**WORK TO COMPLETE**
Reproduce the listing below word for word, from the line containing "Open the Computer preview link" through the end of the listing, and leave the pictures out of your answer.
### MATERIAL FOR THIS TASK ###
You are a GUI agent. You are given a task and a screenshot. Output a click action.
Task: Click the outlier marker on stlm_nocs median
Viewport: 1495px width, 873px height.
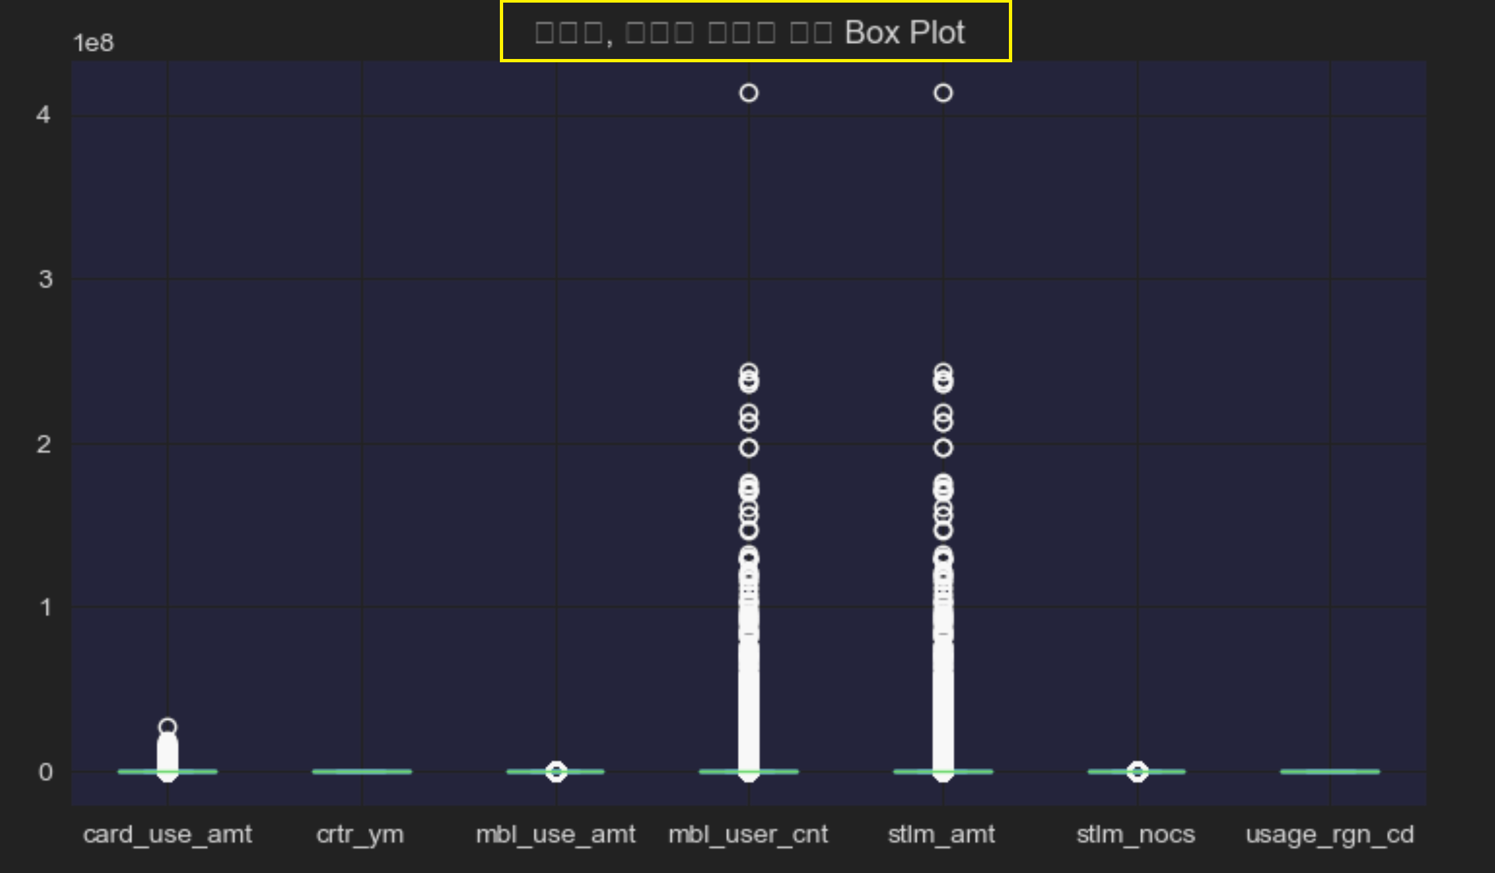click(x=1137, y=771)
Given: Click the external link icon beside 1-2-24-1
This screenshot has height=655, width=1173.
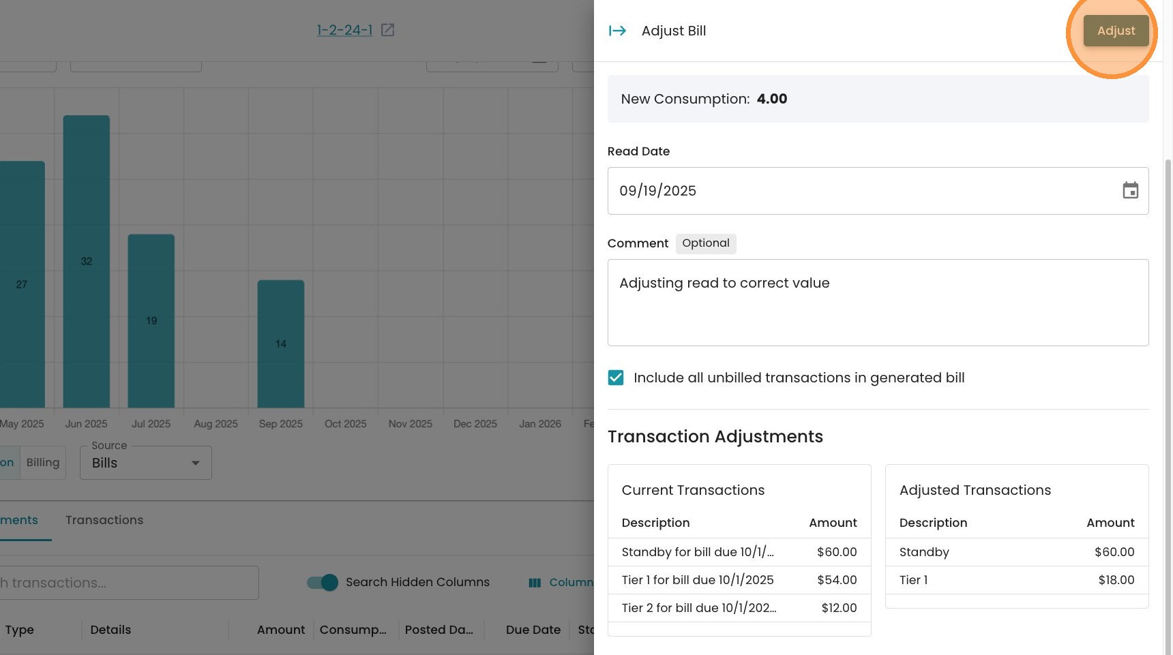Looking at the screenshot, I should (387, 30).
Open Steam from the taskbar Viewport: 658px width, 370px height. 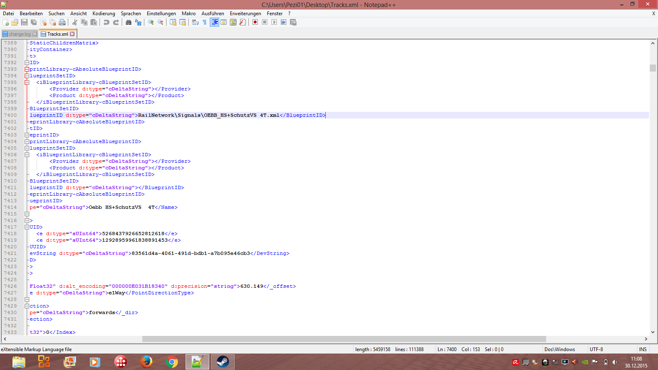[222, 362]
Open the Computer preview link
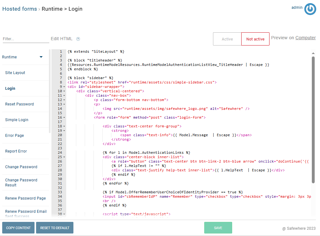The height and width of the screenshot is (236, 320). pos(305,38)
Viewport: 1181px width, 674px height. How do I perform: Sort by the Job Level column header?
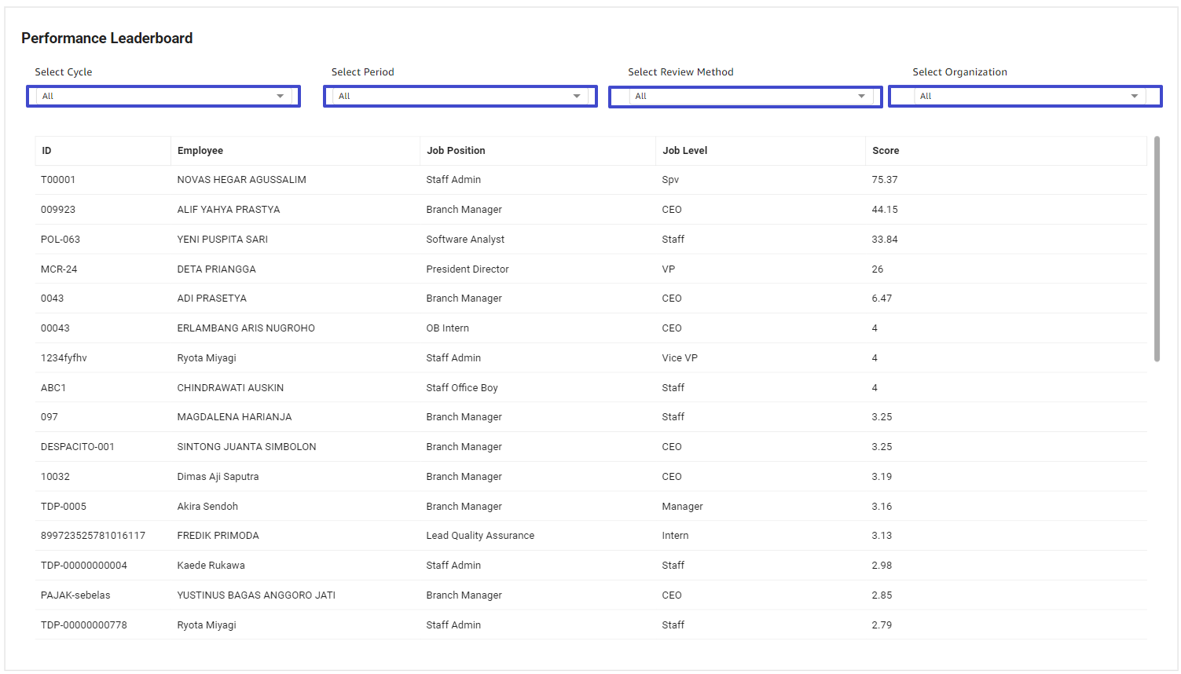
###
**TASK ANSWER**
Open the Computer preview link
The height and width of the screenshot is (236, 320). pos(305,38)
Viewport: 1181px width, 674px height. How do I perform: Sort by the Job Level column header?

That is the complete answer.